Records from a collection
■ ■ ■ ■
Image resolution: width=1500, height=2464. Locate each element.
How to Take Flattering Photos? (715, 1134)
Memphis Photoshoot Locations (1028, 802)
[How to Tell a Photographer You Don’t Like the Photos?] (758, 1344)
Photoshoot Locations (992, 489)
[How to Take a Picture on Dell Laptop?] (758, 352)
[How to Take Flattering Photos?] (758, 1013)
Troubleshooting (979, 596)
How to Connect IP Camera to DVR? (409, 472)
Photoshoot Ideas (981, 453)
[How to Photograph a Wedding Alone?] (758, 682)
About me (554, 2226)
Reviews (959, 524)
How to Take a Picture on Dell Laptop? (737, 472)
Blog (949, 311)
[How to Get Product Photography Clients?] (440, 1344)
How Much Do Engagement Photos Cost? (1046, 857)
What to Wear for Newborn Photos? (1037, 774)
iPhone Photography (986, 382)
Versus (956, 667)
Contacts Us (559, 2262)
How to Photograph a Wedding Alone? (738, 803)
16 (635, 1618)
■ ■ ■ ■
TASK GOAL
Repeat all of the data exactly.

ANSWER TO THIS EXERCISE
Image resolution: width=1500, height=2464. Locate each element.
How to Take Flattering Photos? (715, 1134)
Memphis Photoshoot Locations (1028, 802)
[How to Tell a Photographer You Don’t Like the Photos?] (758, 1344)
Photoshoot Locations (992, 489)
[How to Take a Picture on Dell Laptop?] (758, 352)
[How to Take Flattering Photos?] (758, 1013)
Troubleshooting (979, 596)
How to Connect IP Camera to DVR? (409, 472)
Photoshoot Ideas (981, 453)
[How to Photograph a Wedding Alone?] (758, 682)
About me (554, 2226)
Reviews (959, 524)
How to Take a Picture on Dell Laptop? (737, 472)
Blog (949, 311)
[How to Get Product Photography Clients?] (440, 1344)
How Much Do Engagement Photos Cost? (1046, 857)
What to Wear for Newborn Photos? (1037, 774)
iPhone Photography (986, 382)
Versus (956, 667)
Contacts Us (559, 2262)
How to Photograph a Wedding Alone? (738, 803)
16 (635, 1618)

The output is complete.